Mutluluk Cemile için biraz lükstü. Üç çocuğunun babası, geçte olsa gönlünün demir attığı gemi alabora olmuştu. Şeker hastalığı kocasını önce kör etmiş bir süre sonra vefatına neden olmuştu. Bir başına kalmıştı yine… Hükümet nikahı da yoktu Cemile’nin… Nikah kumasındaydı, hiç bana da nikah kıy dememişti. Cemile’nin hastalandığında bir sosyal güvencesi de yoktu. Sosyal güvence nedir, Sigorta dedikleri nedir bunu da bilmezdi hiç. Bir başına üç çocukla kalakaldı ortada…
Çevresinden, köyün birinde yetmiş yaşlarında hali vakti yerinde bir adam varmış dul kadın arıyormuş, hem çocuklarına babalık yapar, hem de geçinir gidersin ayrıca hükümet nikahı da kıyacakmış dediler. İlk defa hükümet nikahı ile tanışacaktı kırk yaşlarındaki Cemile… Çaresizliğin getirdiği nedenlerle yetmişli yaşlardaki yaşlı bir adamla evlendirildi.
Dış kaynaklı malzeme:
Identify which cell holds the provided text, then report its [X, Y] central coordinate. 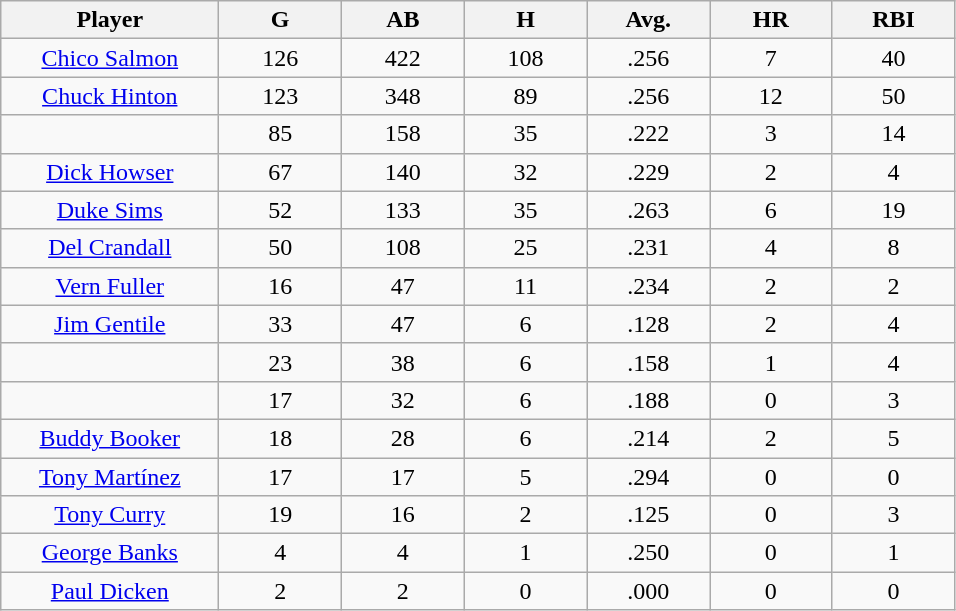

Hep sevgi, şefkat, merhamet vurgunu yemiş, gün yüzü görmemiş bir zamanların adı gibi “güzel ve endamlı” Cemile’si, bugün nerelerde acaba ne yapıyor diye sormak isterseniz size küçük bir ipucu vereyim… Yıllar önce Cemile’yi son gördüğümde; hayat mücadelesinde haksızlık, eziyet ve sıkıntı içindeki pes etmiş hayatı ile uzak bir köyde, artık beyazlaşmış sarı saçı, iriliğinden eser kalmamış yeşil gözü, kendisinin bile tanıyamadığı derin çizgili o beyaz yüzüyle belki de hiçbir zaman tam olarak yaşayamadığı sevgiyi, şefkati ve merhameti seksenli yaşlarda ki son kocasında yaşamanın burukluğu ile kendi sağlık sorunları yanında yaşlı kocasının sağlık sorunlarıyla tamamlıyordu çilesini... Bir zamanların sarı saçlı, iri yeşil gözlüsü, öğretmen olmak heveslisi, yıkık dökük dünyamızın viraneler çiçeği Cemile, şimdi hangi rüzgarlarda nerelerde savruluyor bilemiyorum.